In many (or most) contexts, references are implemented as pointers in disguise. Your example happens to be one of those cases. Assuming that the function does not get inlined, parameter b will be implemented "under the hood" as a pointer. So, what you really pass into setA in the first version is a pointer to int, i.e. something that provides indirect access to your argument value. In the second version you pass an immediate int, i.e. something that provides direct access to your argument value.
Which is better and which is worse? Well, a pointer in many cases has greater size than an int, meaning that the first variant might passes larger amount of data. This might be considered "bad", but since both data types will typically fit into the hardware word size, it will probably make no appreciable difference, especially if parameters are passed in CPU registers.
Also, in order to read b inside the function you have to dereference that disguised pointer. This is also "bad" from the performance point of view.
These are the formal reasons one would prefer to pass by value any parameters of small size (smaller or equal to pointer size). For parameters or bigger size, passing by const reference becomes a better idea (assuming you don't explicitly require a copy).
However, in most cases a function that simple will probably be inlined, which will completely eliminate the difference between the two variants, regardless of which parameter type you use.
The matter of const being unnecessary in the second variant is a different story. In the first variant that const serves two important purposes:
1) It prevents you from modifying the parameter value, and thus protects the actual argument from modification. If the reference weren't const, you would be able to modify the reference parameter and thus modify the argument.
2) It allows you to use rvalues as arguments, e.g. call some_obj.setA(5). Without that const such calls would be impossible.
In the second version neither of this is an issue. There's no need to protect the actual argument from modification, since the parameter is a local copy of that argument. Regardless of what you do to the parameter, the actual argument will remain unchanged. And you can already use rvalues as arguments to SetA regardless of whether the parameter is declared const or not.
For this reason people don't normally use top-level const qualifiers on parameters passed by value. But if you do declare it const, it will simply prevent you from modifying the local b inside the function. Some people actually like that, since it enforces the moderately popular "don't modify original parameter values" convention, for which reason you might sometimes see top-level const qualifiers being used in parameter declarations.
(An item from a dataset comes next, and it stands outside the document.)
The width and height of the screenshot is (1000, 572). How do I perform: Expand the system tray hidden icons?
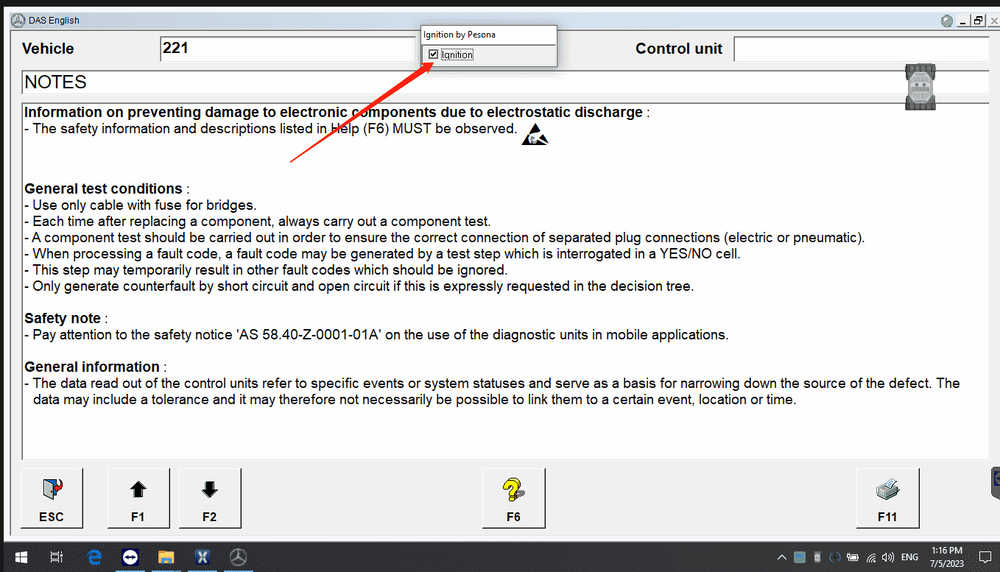pyautogui.click(x=782, y=557)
If you has light-weight type like a int or long you should use passing by value, because there won't be additional costs from work with references. But when you passing some heavy types, you should use references
I agree with the reviewer. And here's why:
A (const or non-const) reference to a small simple type, such as int will be more complex (in terms of number of instructions). This is because the calling code will have to pass the address of the argument into setA, and then inside setA the value has to be dereferenced from the address stored in b. In the case where b is a plain int, it just copies the value itself. So there is at least one step of a memory reference in saving. This may not make much of a difference in a long runtime of a large program, but if you keep adding one extra cycle everywhere you do this, then it does soon add up to noticeably slower.
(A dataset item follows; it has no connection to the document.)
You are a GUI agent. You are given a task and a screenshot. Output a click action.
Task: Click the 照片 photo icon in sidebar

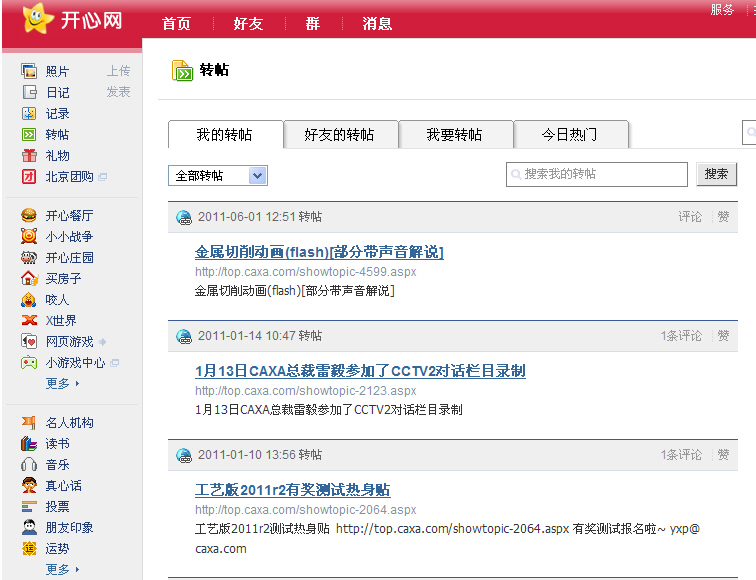pos(29,71)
I had a look at a piece of code that went something like this:
class X
{
vector v;
public:
...
void find(int& index, int b);
....
}
bool X::find(int &index, int b)
{
while(v[index] != b)
{
if (index == v.size()-1)
{
return false;
}
index++;
}
return true;
}
Rewriting this code to:
bool X::find(int &index, int b)
{
int i = index;
while(v[i] != b)
{
if (i == v.size()-1)
{
index = i;
return false;
}
i++;
}
index = i;
return true;
}
meant that this function went from about 30% of the total execution of some code that called find quite a bit, to about 5% of the execution time of the same test. Because the compiler put i in a register, and only updated the reference value when it finished searching.
References are implemented as pointers (that's not a requirement, but it's universally true, I believe).
So in your first one, since you're just passing an "int", passing the pointer to that int will take about the same amount of space to pass (same or more registers, or same or more stack space, depending on your architecture), so there's no savings there. Plus now you have to dereference that pointer, which is an extra operation (and will almost surely cause you to go to memory, which you might not have to do with the second one, again, depending on your architecture).
Now, if what you're passing is much larger than an int, then the first one could be better because you're only passing a pointer. [NB that there are cases where it still might make sense to pass by value even for a very large object. Those cases are usually when you plan to create your own copy anyway. In that case, it's better to let the compiler do the copy, because the overall approach may improve it's ability to optimize. Those cases are very complex, and my opinion is that if you're asking this question, you should study C++ more before you try to tackle them. Although they do make for interesting reading.]
Passing primitives as const-reference does not save you anything. A pointer and an int use the same amount of memory. If you pass a const-reference, the machine will have to allocate memory for a pointer and copy the pointer address, which has the same cost as allocating and copying an integer. If your Date class uses a single 64-bit integer (or double) to store the date, then you don't need to use const-reference. However, if your Data class becomes more complex and stores additional fields, then passing the Date object by const-reference should have a lower cost than passing it by value.
I am a little bit confused about pass an array in C/C++. I saw some cases in which the signature is like this
void f(int arr[])
some is like this
void f(int arr[], int size)
Could anybody elaborate what's the difference and when and how to use it?
First, an array passed to a function actually passes a pointer to the first element of the array, e.g., if you have
int a[] = { 1, 2, 3 };
f(a);
Then, f() gets &a[0] passed to it. So, when writing your function prototypes, the following are equivalent:
void f(int arr[]);
void f(int *arr);
This means that the size of the array is lost, and f(), in general, can't determine the size. (This is the reason I prefer void f(int *arr) form over void f(int arr[]).)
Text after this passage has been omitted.